Southern Baptist missionaries Wyman and Michelle Dobbs will be allowed to return to their work in West Africa after telling the International Mission Board’s overseas leadership they are committed to following the IMB’s five levels of partnership and planting indigenous Baptist churches.

The couple’s assertion that they were starting a “baptistic” church in partnership with non-SBC missionaries among the Fulbe Fouta people of Guinea became public in mid-April. The Dobbses had signed a church-planting partnership document called the “Tinka Agreement” in 2003, which had not been endorsed by the West Africa regional leadership and did not adequately communicate the five levels of partnership to which IMB trustees had committed.

In addition to the Dobbses, that agreement was signed by mission representatives from the Assemblies of God, Christian Reformed Church, Christian and Missionary Alliance, Pioneer Bible Translators, WEC International, Youth With a Mission, and the Swiss Evangelical Alliance Mission.

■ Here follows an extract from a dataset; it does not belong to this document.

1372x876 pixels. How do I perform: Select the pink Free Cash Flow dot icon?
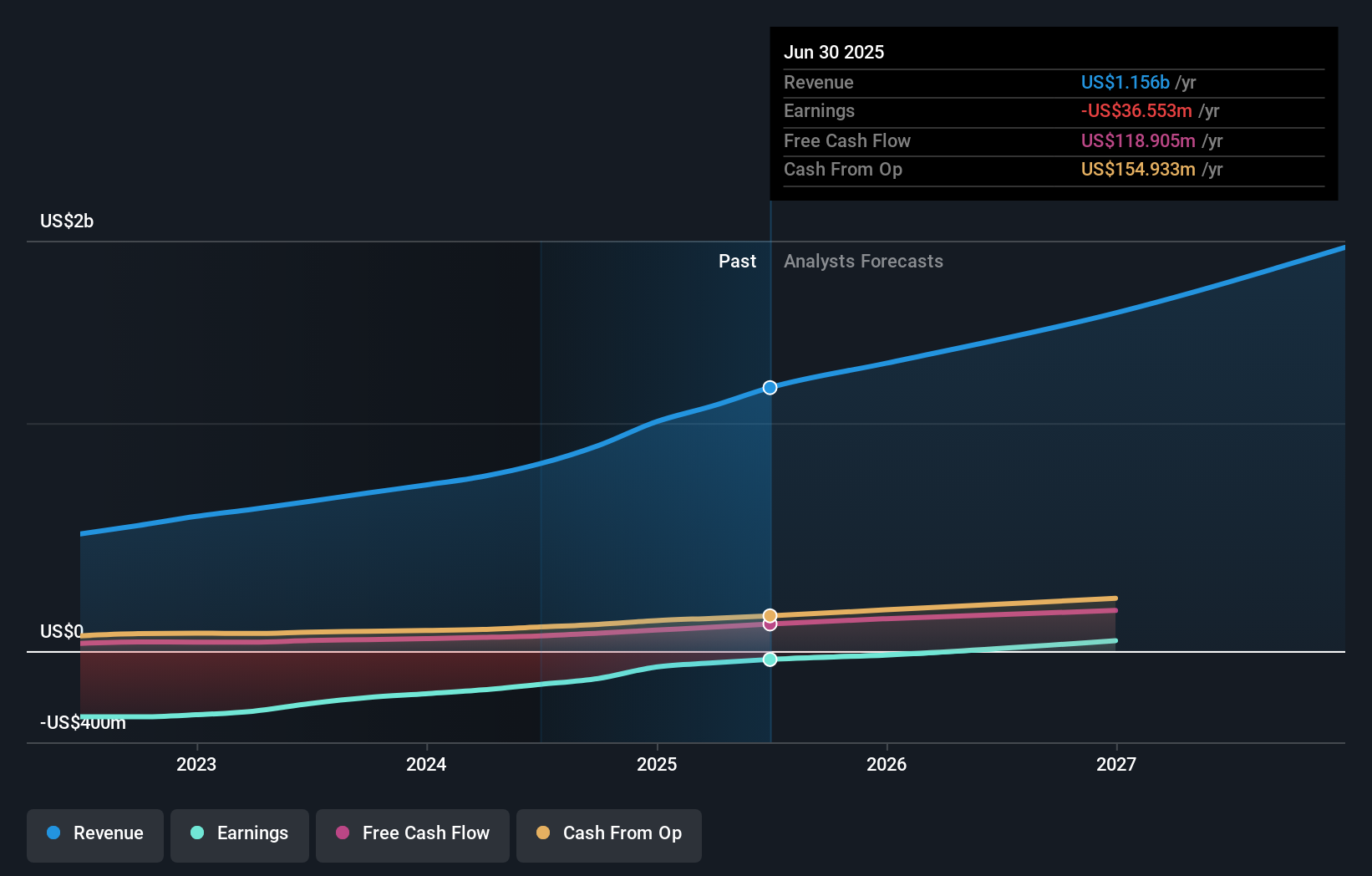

West Africa mission leadership came to an impasse with the Dobbses in determining their commitment to the appropriate level of partnership and a clear commitment to planting indigenous Baptist churches. They recommended the couple resign or be terminated after the Dobbses refused to follow the guidelines.

The Dobbses appealed the decision in an April 29 meeting with Gordon Fort, IMB vice president for overseas operations. Fort agreed to let them return to the field after he conferred with Randy Arnett, West Africa regional leader. The couple is currently on stateside assignment in Oklahoma and is scheduled to return to Guinea in February 2007.

The Dobbses told Fort they are committed to partnering appropriately within IMB guidelines for levels of mission partnership. In addition, they agreed to plant indigenous Baptist churches and said they would work under the authority of IMB leadership in West Africa and in harmony with leaders’ policy decisions.

The IMB guidelines, adopted in the 1990s and reviewed and reaffirmed by trustees last year, state that missionaries do not enter into strategic relationships randomly with non-SBC mission groups. Partnerships are launched with the intention of supporting church-planting movements and in accordance with the biblical principles of the 2000 Baptist Faith and Message. Because IMB relationships with other Great Commission Christian groups are intentional, they have five different guidelines depending on the purpose of the partnership.